Practical 8: Implementing Sorting Algorithms
Objective
In this lab, you will implement three classic sorting algorithms: Bubble Sort, Merge Sort, and Quick Sort. This exercise will help you understand the mechanics of these algorithms and compare their performance.
Submission Date: November 4st
Prerequisites
- Basic knowledge of Python syntax
- Understanding of lists and functions in Python
- Familiarity with time complexity concepts (optional, but helpful)
Lab Steps
Step 1: Implement Bubble Sort
Bubble Sort is a simple sorting algorithm that repeatedly steps through the list, compares adjacent elements and swaps them if they are in the wrong order.
def bubble_sort(arr):
n = len(arr)
for i in range(n):
for j in range(0, n - i - 1):
if arr[j] > arr[j + 1]:
arr[j], arr[j + 1] = arr[j + 1], arr[j]
return arr
# Test the function
test_arr = [64, 34, 25, 12, 22, 11, 90]
sorted_arr = bubble_sort(test_arr.copy())
print("Bubble Sort Result:", sorted_arr)
Step 2: Implement Merge Sort
Merge Sort is a divide-and-conquer algorithm that divides the input array into two halves, recursively sorts them, and then merges the two sorted halves.
def merge_sort(arr):
if len(arr) <= 1:
return arr
mid = len(arr) // 2
left = merge_sort(arr[:mid])
right = merge_sort(arr[mid:])
return merge(left, right)
def merge(left, right):
result = []
i, j = 0, 0
while i < len(left) and j < len(right):
if left[i] <= right[j]:
result.append(left[i])
i += 1
else:
result.append(right[j])
j += 1
result.extend(left[i:])
result.extend(right[j:])
return result
# Test the function
test_arr = [64, 34, 25, 12, 22, 11, 90]
sorted_arr = merge_sort(test_arr)
print("Merge Sort Result:", sorted_arr)
Step 3: Implement Quick Sort
Quick Sort is another divide-and-conquer algorithm that picks an element as a pivot and partitions the array around the pivot.
def quick_sort(arr):
if len(arr) <= 1:
return arr
else:
pivot = arr[0]
less = [x for x in arr[1:] if x <= pivot]
greater = [x for x in arr[1:] if x > pivot]
return quick_sort(less) + [pivot] + quick_sort(greater)
# Test the function
test_arr = [64, 34, 25, 12, 22, 11, 90]
sorted_arr = quick_sort(test_arr)
print("Quick Sort Result:", sorted_arr)
Step 4: Compare Performance
Now, let's create a function to compare the performance of these sorting algorithms:
import time
import random
def compare_sorting_algorithms(arr):
algorithms = [
("Bubble Sort", bubble_sort),
("Merge Sort", merge_sort),
("Quick Sort", quick_sort)
]
for name, func in algorithms:
arr_copy = arr.copy()
start_time = time.time()
func(arr_copy)
end_time = time.time()
print(f"{name} took {end_time - start_time:.6f} seconds")

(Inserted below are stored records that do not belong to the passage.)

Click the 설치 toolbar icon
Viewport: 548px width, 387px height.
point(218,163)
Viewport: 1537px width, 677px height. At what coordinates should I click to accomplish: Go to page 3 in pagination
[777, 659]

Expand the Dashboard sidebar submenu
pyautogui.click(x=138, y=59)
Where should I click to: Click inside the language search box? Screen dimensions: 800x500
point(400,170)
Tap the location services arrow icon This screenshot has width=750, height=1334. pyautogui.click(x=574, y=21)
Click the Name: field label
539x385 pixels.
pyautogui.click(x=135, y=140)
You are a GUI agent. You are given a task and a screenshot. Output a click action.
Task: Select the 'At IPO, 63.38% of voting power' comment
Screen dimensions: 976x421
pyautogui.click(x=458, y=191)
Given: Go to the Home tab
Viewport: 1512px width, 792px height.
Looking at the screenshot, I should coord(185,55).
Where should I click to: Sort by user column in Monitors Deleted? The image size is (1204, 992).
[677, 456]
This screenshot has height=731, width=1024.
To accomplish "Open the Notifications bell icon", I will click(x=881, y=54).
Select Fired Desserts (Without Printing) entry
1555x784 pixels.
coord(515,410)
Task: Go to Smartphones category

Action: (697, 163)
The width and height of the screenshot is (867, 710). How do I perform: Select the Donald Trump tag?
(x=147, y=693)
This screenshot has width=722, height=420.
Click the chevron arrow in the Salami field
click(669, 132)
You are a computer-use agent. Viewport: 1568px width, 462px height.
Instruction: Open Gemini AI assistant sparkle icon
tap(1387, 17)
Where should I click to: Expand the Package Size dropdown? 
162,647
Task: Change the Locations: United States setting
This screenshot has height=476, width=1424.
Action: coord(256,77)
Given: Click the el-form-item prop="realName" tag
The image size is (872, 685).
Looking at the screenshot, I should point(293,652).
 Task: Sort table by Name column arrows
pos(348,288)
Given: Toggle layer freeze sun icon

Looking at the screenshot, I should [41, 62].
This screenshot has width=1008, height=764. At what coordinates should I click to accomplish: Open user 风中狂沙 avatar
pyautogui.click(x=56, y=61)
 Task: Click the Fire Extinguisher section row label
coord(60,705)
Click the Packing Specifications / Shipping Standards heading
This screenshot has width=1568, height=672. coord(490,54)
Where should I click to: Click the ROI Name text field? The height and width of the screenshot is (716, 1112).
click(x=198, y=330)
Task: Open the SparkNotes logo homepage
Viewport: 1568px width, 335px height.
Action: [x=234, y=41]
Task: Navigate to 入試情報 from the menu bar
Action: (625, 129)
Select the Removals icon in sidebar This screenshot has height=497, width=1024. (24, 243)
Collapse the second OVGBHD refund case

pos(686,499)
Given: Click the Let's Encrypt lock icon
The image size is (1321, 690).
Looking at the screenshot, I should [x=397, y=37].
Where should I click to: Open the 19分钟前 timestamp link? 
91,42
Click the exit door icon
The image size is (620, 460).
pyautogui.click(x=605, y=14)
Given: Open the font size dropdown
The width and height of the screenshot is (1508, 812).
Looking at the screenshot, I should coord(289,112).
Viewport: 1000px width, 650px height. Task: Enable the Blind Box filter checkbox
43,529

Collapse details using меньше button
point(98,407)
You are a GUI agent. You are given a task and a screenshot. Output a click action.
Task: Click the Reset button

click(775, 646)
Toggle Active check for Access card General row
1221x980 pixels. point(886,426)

# Generate a large random array
large_arr = [random.randint(1, 1000) for _ in range(1000)]
# Compare the algorithms
compare_sorting_algorithms(large_arr)
Exercises for Students
- Implement an in-place version of Quick Sort to improve its space efficiency.
- Modify Bubble Sort to stop early if the list becomes sorted before all passes are complete.
- Implement a hybrid sorting algorithm that uses Insertion Sort for small subarrays in Merge Sort or Quick Sort.
- Create a visualization of how each sorting algorithm works using a library like Matplotlib.
Conclusion
In this lab, you've implemented three classic sorting algorithms: Bubble Sort, Merge Sort, and Quick Sort. You've also compared their performance on a large random array.
Key takeaways:
- Bubble Sort is simple but inefficient for large datasets (O(n^2) time complexity).
- Merge Sort provides stable, predictable performance (O(n log n) time complexity) but requires extra space.
- Quick Sort is often the fastest in practice (average O(n log n) time complexity) but can degrade to O(n^2) in worst cases.
Remember that the choice of sorting algorithm depends on the specific requirements of your application, such as the size and initial order of the data, memory constraints, and whether a stable sort is needed.